» Assignment:
Extract all lines from the data beneath that include the word "screenshot".
[Source records — start]
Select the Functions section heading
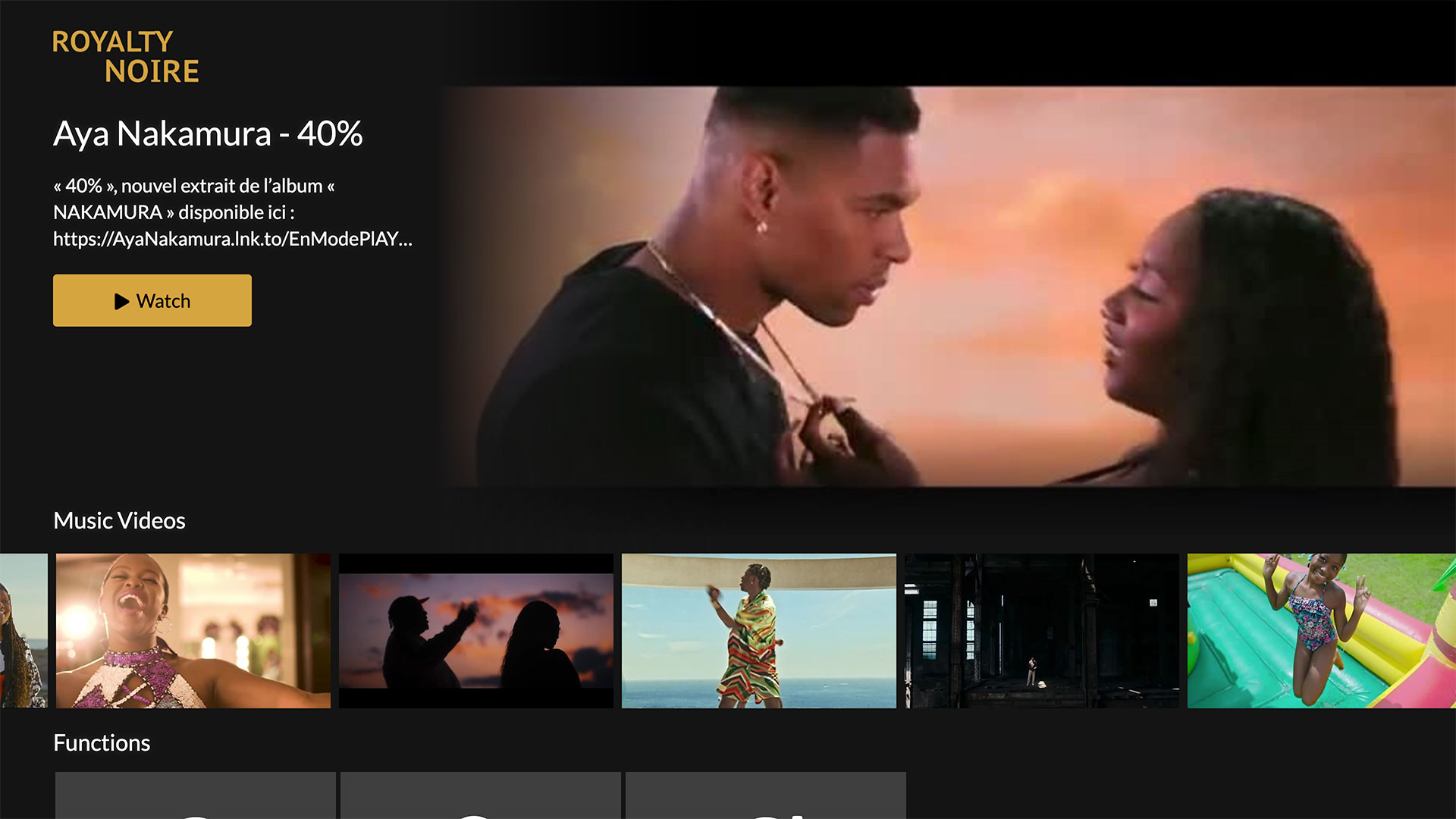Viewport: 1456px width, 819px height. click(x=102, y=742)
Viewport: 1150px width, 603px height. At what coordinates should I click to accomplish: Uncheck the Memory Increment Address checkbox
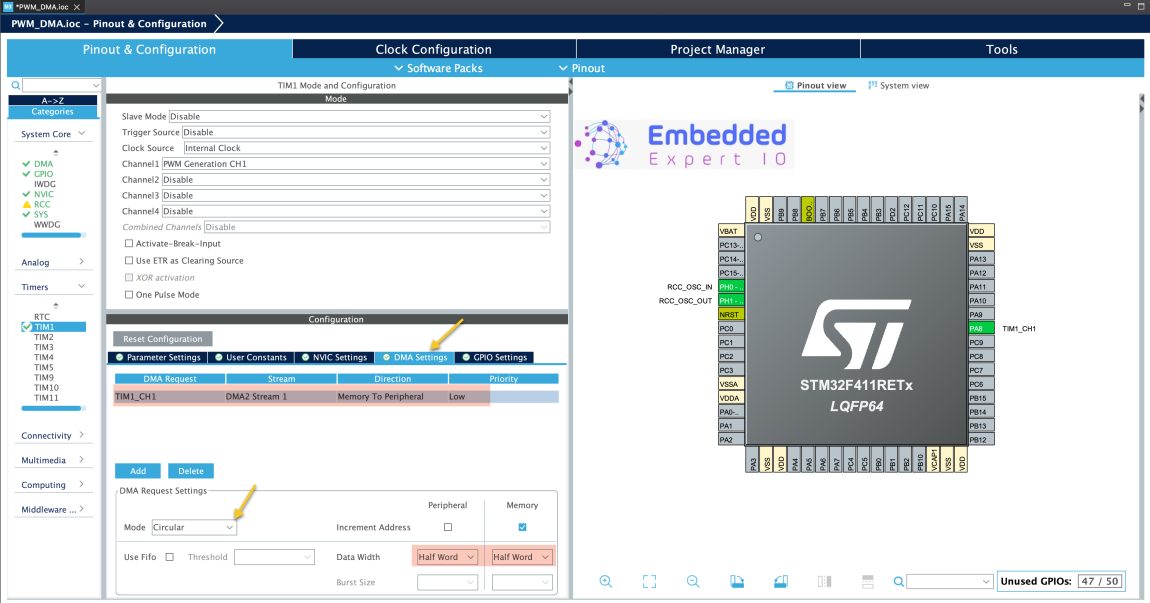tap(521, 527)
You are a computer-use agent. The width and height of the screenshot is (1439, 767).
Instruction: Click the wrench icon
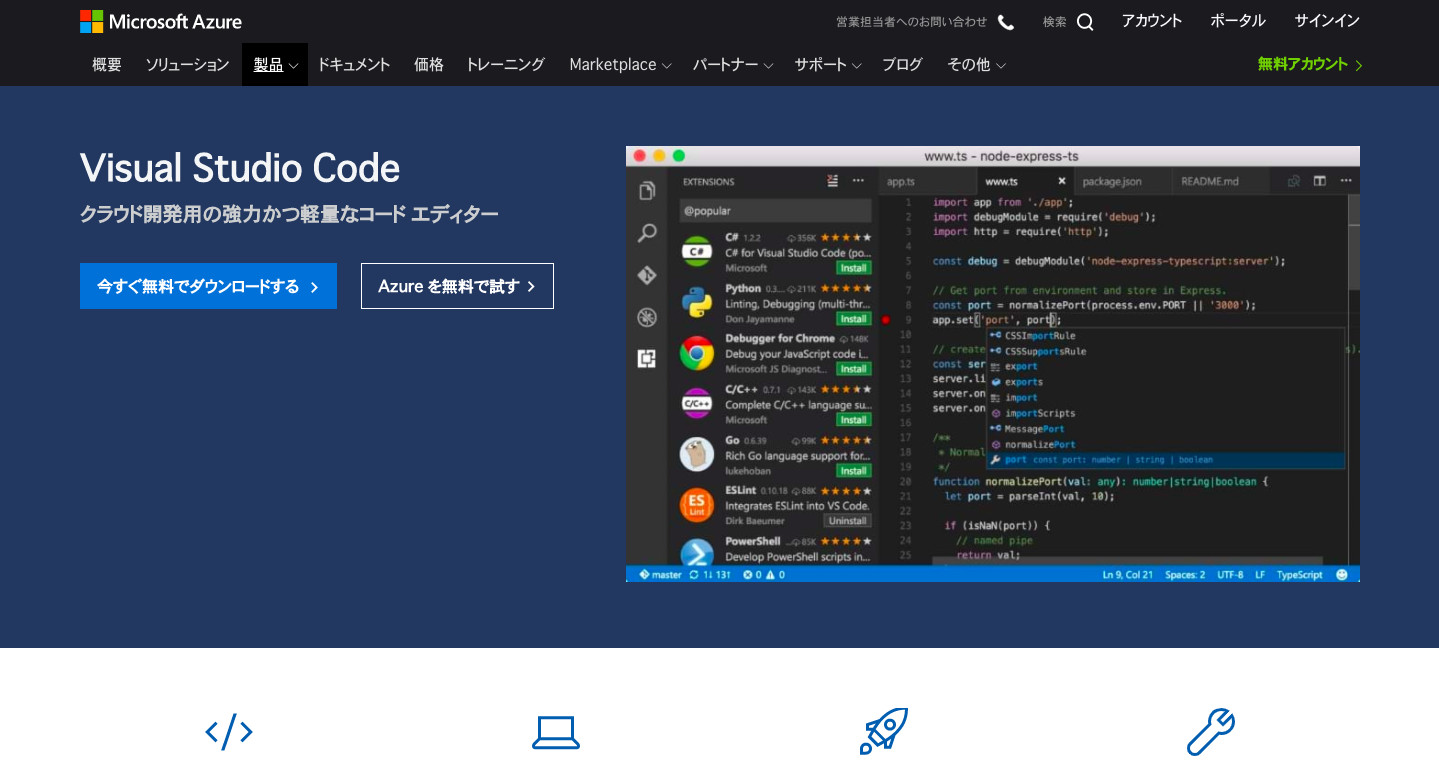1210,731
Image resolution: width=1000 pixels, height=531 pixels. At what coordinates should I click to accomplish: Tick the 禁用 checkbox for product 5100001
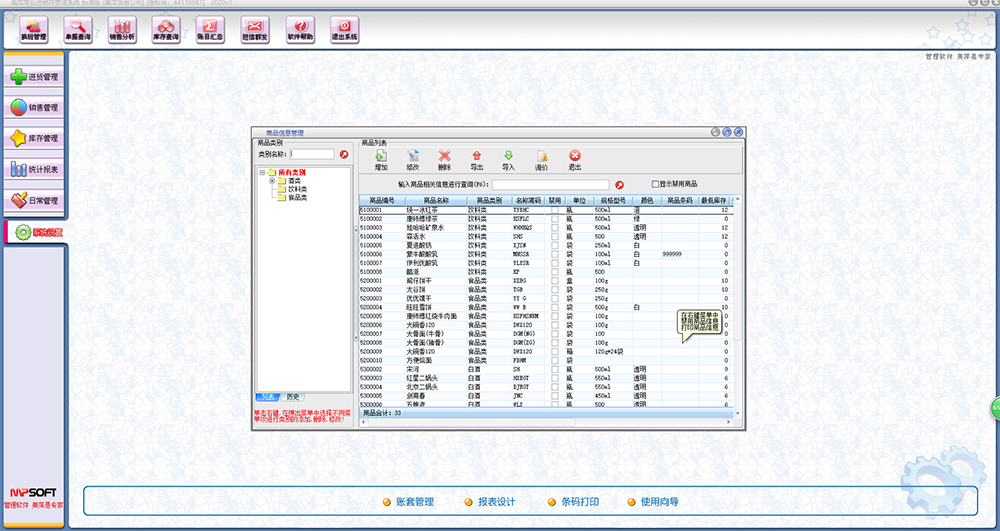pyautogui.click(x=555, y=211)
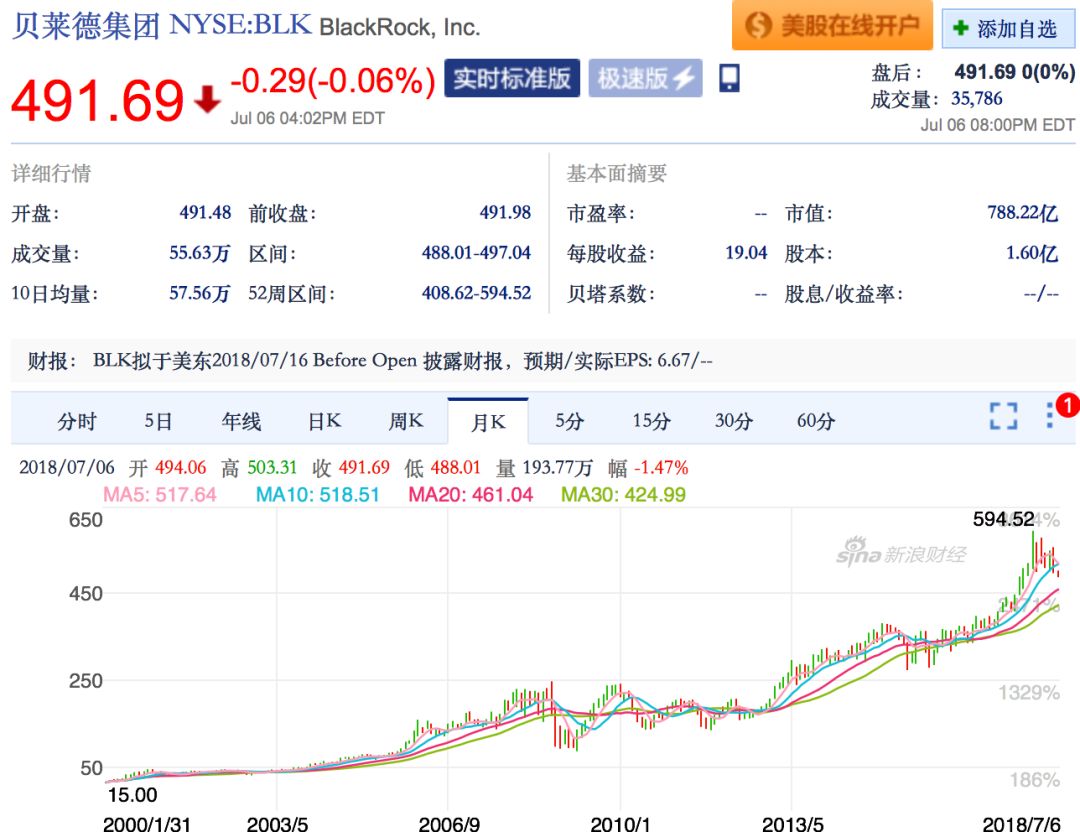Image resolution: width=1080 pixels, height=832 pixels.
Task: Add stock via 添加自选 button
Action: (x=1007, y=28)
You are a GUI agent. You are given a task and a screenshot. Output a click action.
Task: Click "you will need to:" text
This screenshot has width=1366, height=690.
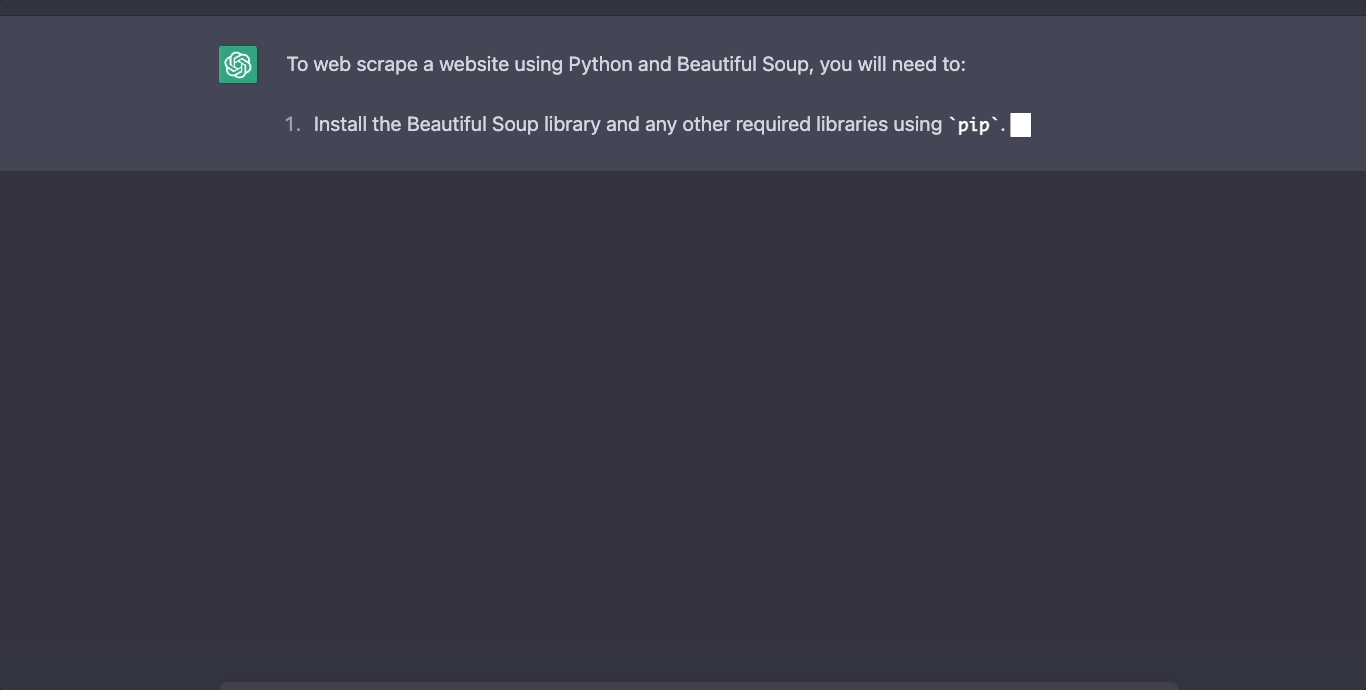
[Source records — finish]
» Solution for this problem:
You are a computer-use agent. The width and height of the screenshot is (1439, 767).
You are a GUI agent. You are given a task and a screenshot. Output a click action.
This screenshot has width=1366, height=690.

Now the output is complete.